Geometric distribution expected value and variance

I am trying to prove that $E[X] = \frac 1 p $ and $Var[X] = \frac{1-p}{p^2}$ where $X$ follows a geometric distribution with probability $p$. I need to prove it recursively, using the fact that $X$ is $1$ with probability $p$ and $1 + Y$ with probability $(1-p)$ (for some $Y \geq 1$), where $Y$ has the same distribution as $X$.

For $E[X]$ I intuitively figured that $E[X] = 1 * p + (1 + E[Y]) * (1 - p)$ and since $E[X] = E[Y]$ the equation simplifies to the desired $E[X] = 1/p$.

Here is my first issue: I derived the above equation for $E[X]$ based on intuition alone. My thought process was basically: "using the definition of expectation, $E[X] = 1 * p + (1 + Y) * (1 - p)$, ... but wait, $Y$ is a random variable, so I think I need to take its expectation." Is there a way to justify why I was allowed to just take the expectation there?

Now, to compute the variance, I am also using a similar technique using a recurrence, but I run into some trouble:

$$Var[X] = E[(X - E[X])^2] = E[X^2] - \frac 2 p E[X] + \frac 1 {p^2} = E[X^2] - \frac 1 {p^2}$$

The issue is that I don't really know how to compute $E[X^2]$ using a similar recursive technique.
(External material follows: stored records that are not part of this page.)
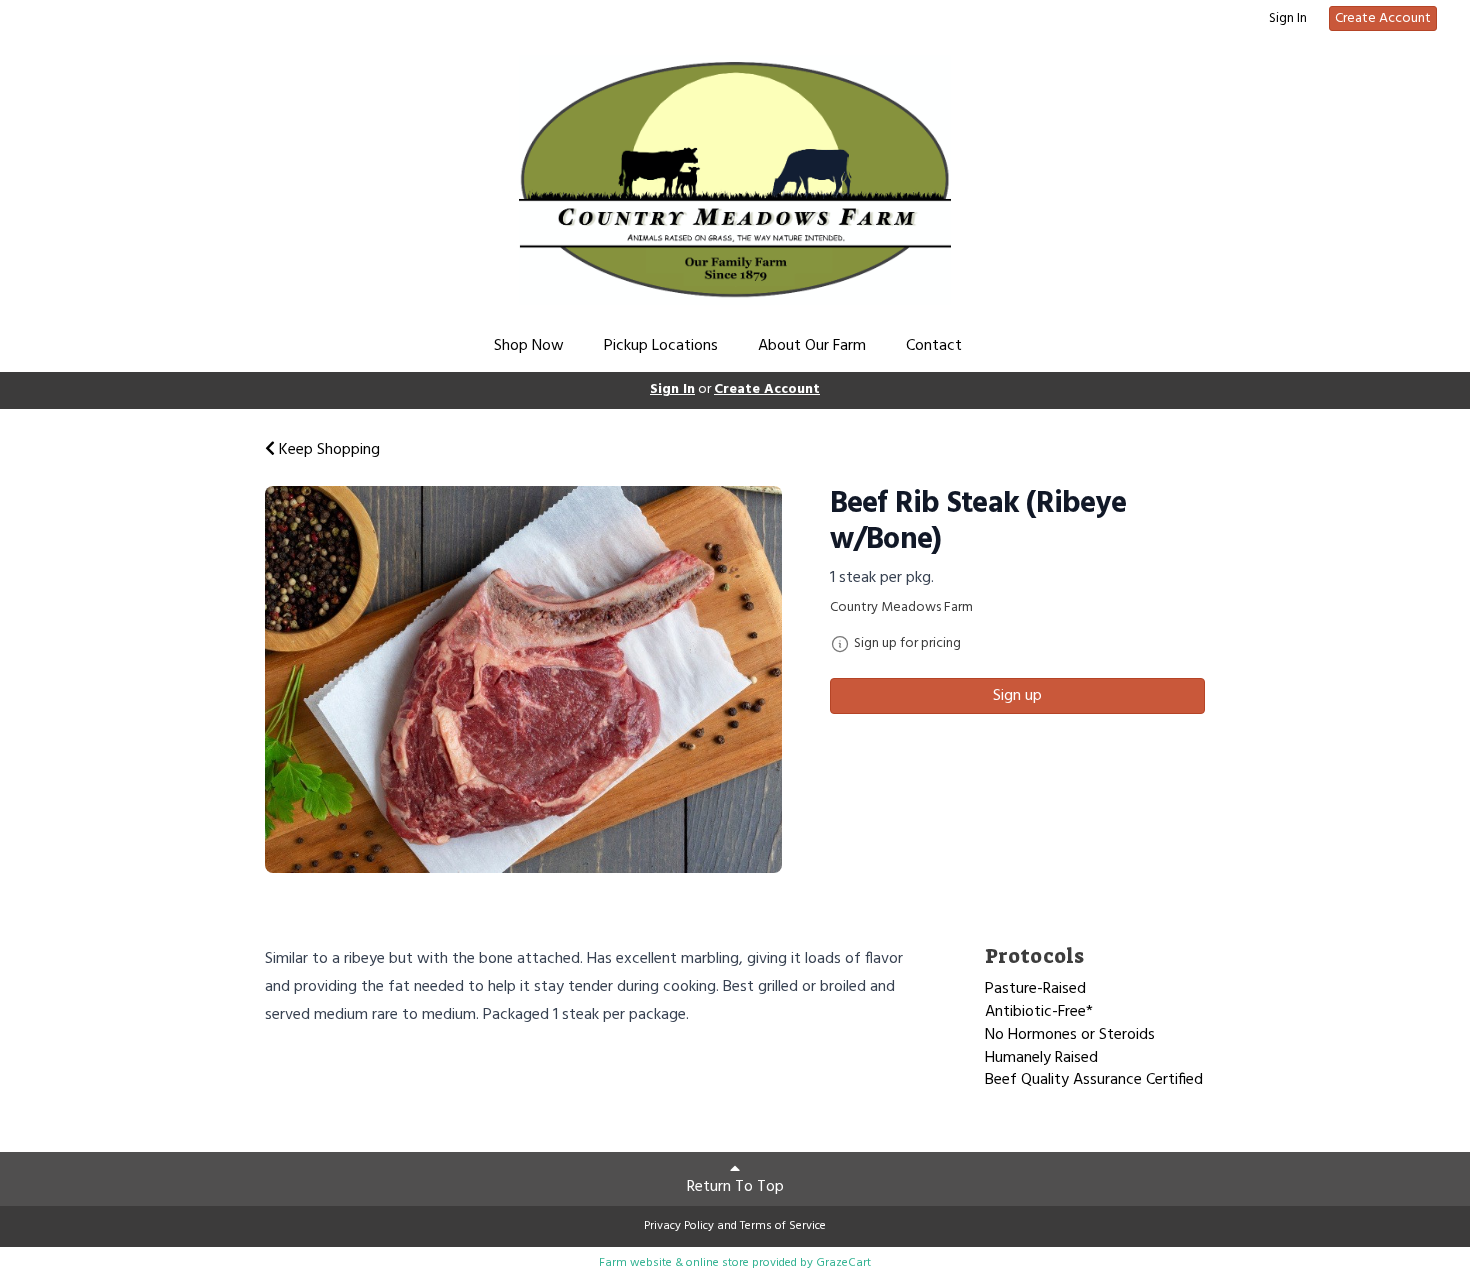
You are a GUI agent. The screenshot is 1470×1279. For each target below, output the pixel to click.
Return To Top (735, 1187)
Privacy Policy (679, 1226)
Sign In (1288, 19)
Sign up (1017, 696)
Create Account (1383, 18)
I tried $$E[X^2] = 1^2 * p + (1 + E[X])^2 * (1 - p)$$ but that doesn't look right since $E[X]^2 \neq E[X^2]$ in general, and indeed the math doesn't work out when the equation is simplified (unless I made a mistake).
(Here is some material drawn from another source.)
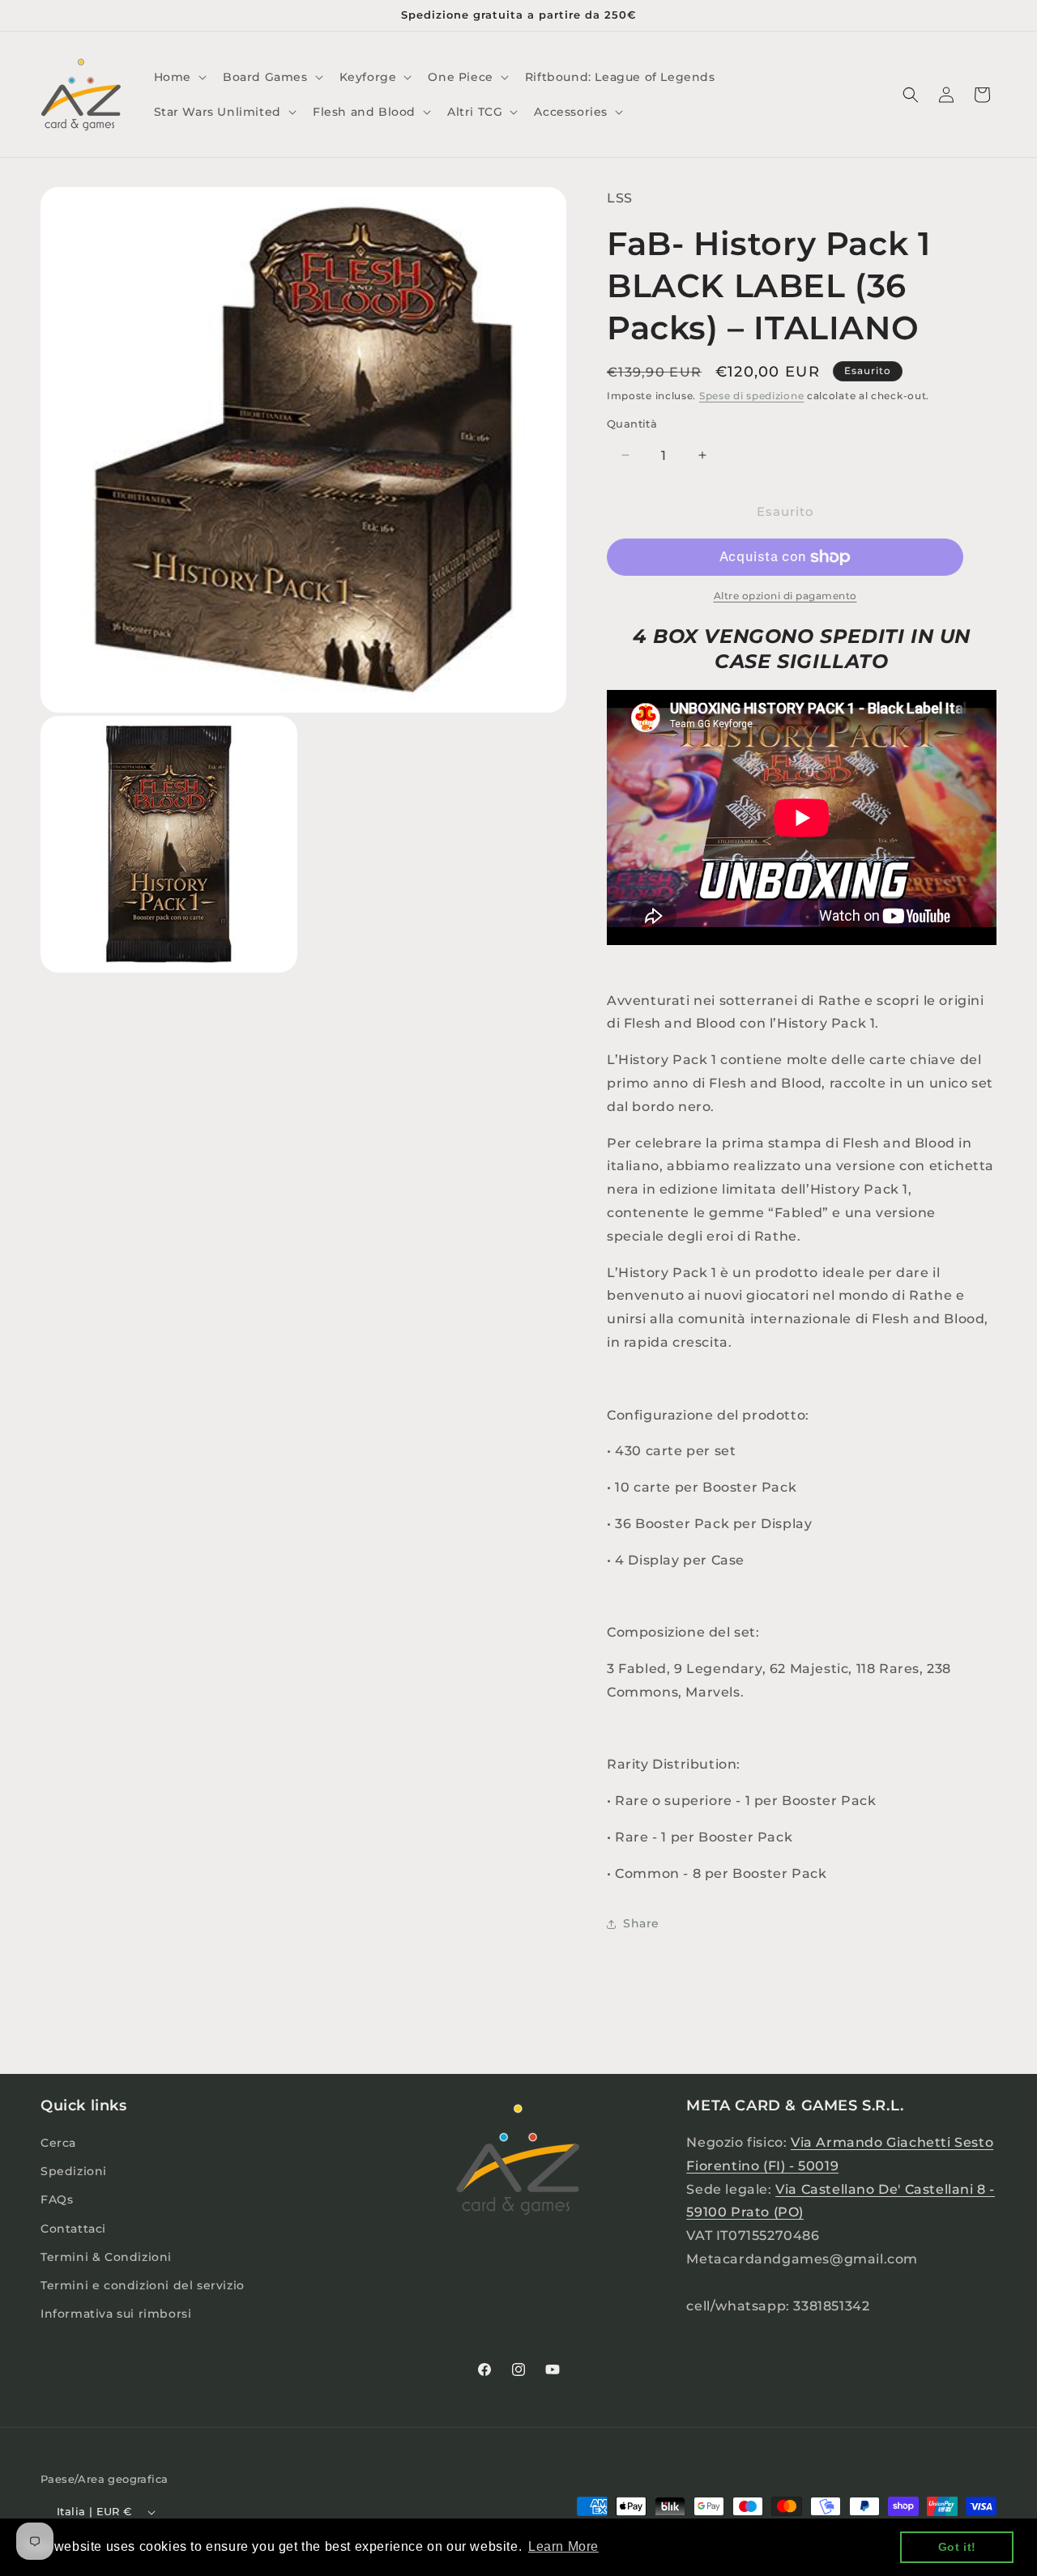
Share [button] (641, 1923)
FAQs (57, 2199)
What is the intuition that I'm missing for this problem?


Here is my first issue: I derived the above equation for $E[X]$ based on intuition alone. My thought process was basically: "using the definition of expectation, $E[X]=1∗p+(1+Y)∗(1−p)$ , ... but wait, $Y$ is a random variable, so I think I need to take its expectation." Is there a way to justify why I was allowed to just take the expectation there?
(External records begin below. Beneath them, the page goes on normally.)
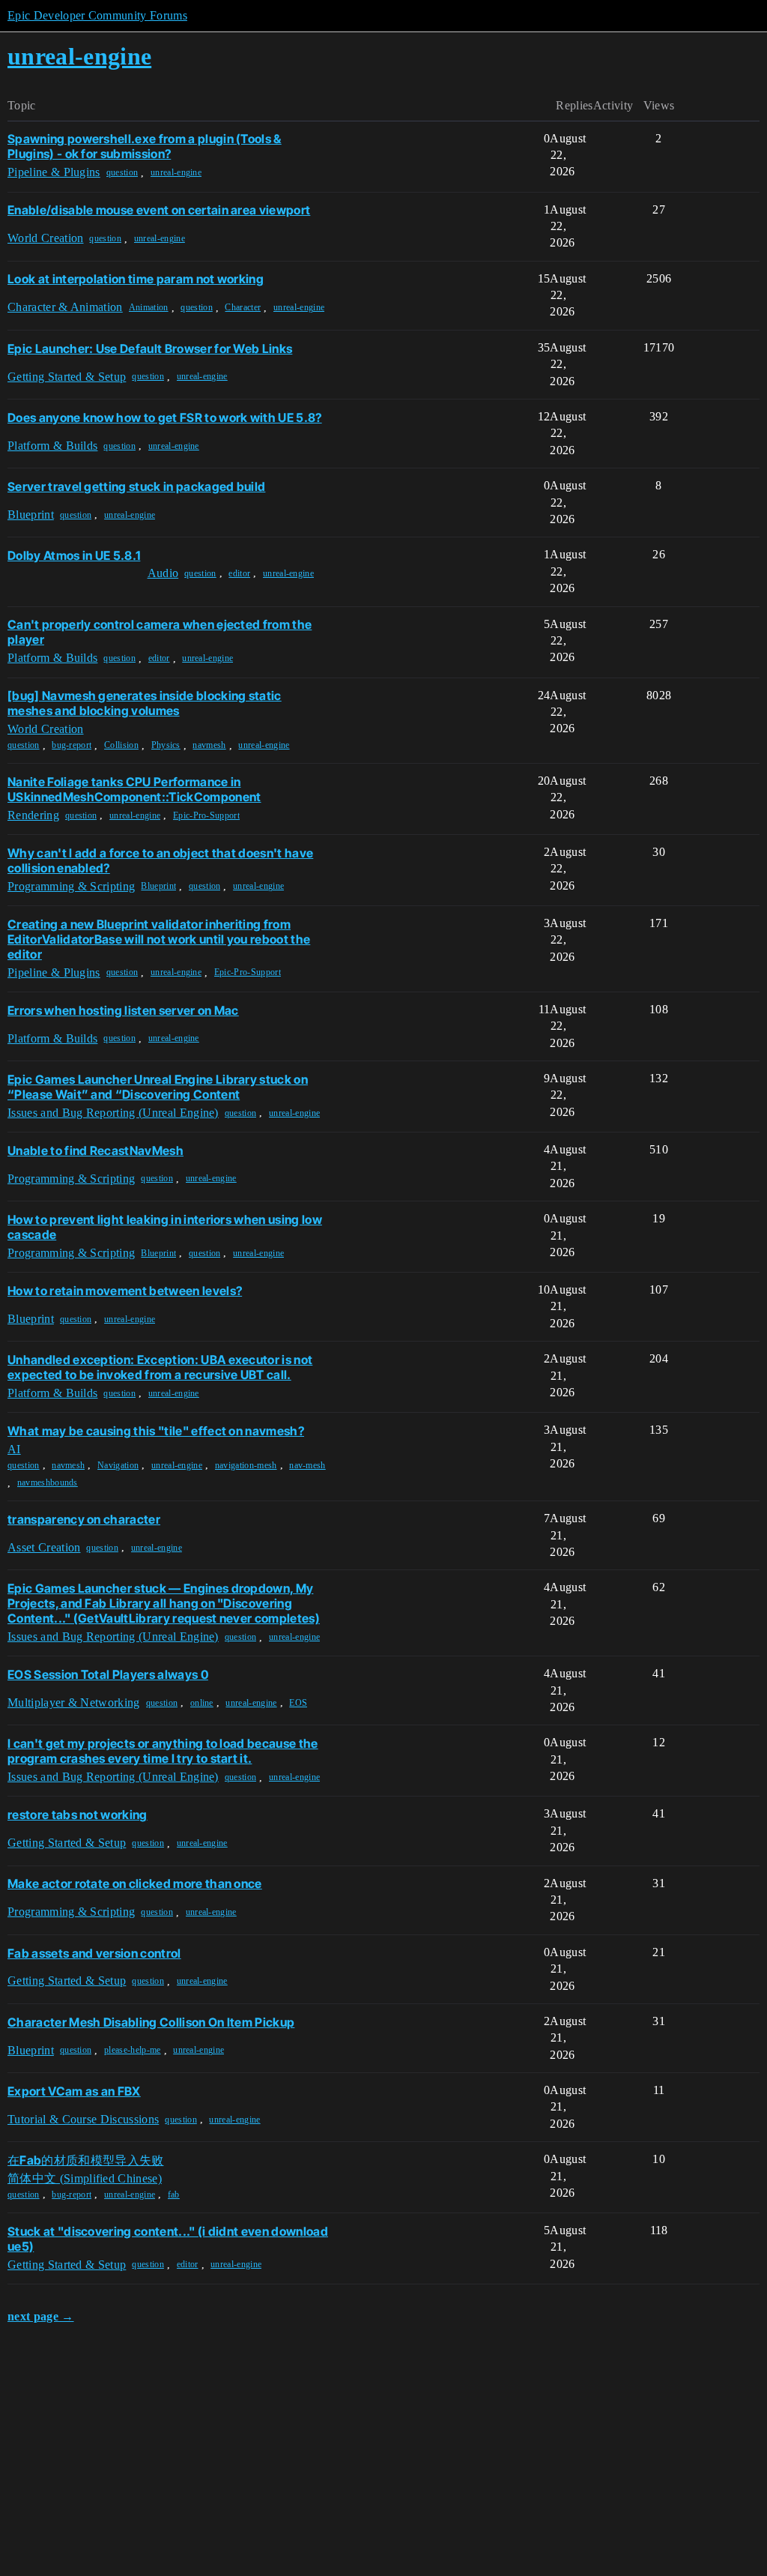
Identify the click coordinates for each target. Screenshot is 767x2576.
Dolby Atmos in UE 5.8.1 (73, 555)
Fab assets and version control (94, 1953)
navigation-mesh (246, 1465)
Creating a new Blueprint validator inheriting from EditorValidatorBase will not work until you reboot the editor (158, 939)
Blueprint (158, 886)
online (201, 1703)
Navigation (118, 1465)
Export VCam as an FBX (74, 2091)
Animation (149, 307)
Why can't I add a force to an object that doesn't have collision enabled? (160, 860)
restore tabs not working (77, 1814)
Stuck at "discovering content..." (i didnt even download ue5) (167, 2239)
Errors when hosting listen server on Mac (123, 1010)
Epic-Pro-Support (206, 815)
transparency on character (83, 1519)
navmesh (208, 745)
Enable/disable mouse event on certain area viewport (158, 209)
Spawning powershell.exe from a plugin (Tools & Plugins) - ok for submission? (144, 146)
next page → (40, 2316)
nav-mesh (307, 1465)
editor (239, 573)
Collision (121, 745)
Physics (166, 745)
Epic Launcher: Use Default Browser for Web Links (149, 348)
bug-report (71, 745)
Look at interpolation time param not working (135, 278)
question (122, 172)
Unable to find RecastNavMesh (95, 1150)
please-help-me (132, 2050)
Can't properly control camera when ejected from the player (159, 632)
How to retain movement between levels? (124, 1290)
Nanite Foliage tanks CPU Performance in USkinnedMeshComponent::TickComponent (134, 789)
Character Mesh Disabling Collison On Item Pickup (150, 2022)
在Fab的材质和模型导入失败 (85, 2160)
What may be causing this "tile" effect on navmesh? (155, 1430)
It's called the Law of Iterated Expectation. (This is sometimes known as the Law of Total Expectation.)

If the probability space can be partitioned into a series of disjoint events, $\{A_k\}_n$, then:

$$\mathsf E(X) = \sum_{k=1}^n \mathsf E(X\mid A_k)\;\mathsf P(A_k)$$

In this case you are partitioning on the event of a success on the first attempt, and its complement.

$$\begin{align}\mathsf E(X) & = \mathsf E(X\mid X{=}1)\,\mathsf P(X{=}1) + \mathsf E(X\mid X{>}1)\,\mathsf P(X{>}1) \\ & = \mathsf E(X\mid X{=}1)\cdot p + \mathsf E(X\mid X{>}1)\cdot(1-p) \\ & = 1\cdot p + (1+\mathsf E(X))\cdot(1-p) \end{align}$$

Because $\mathsf E(X\mid X{>}1) = \mathsf E(X{+}1)$


For the variance, particularly the $\mathsf E(X^2)$ term, you can apply it again.

This time, though, $\mathsf E(X^2\mid X{>}1) = \mathsf E((X{+}1)^2)$.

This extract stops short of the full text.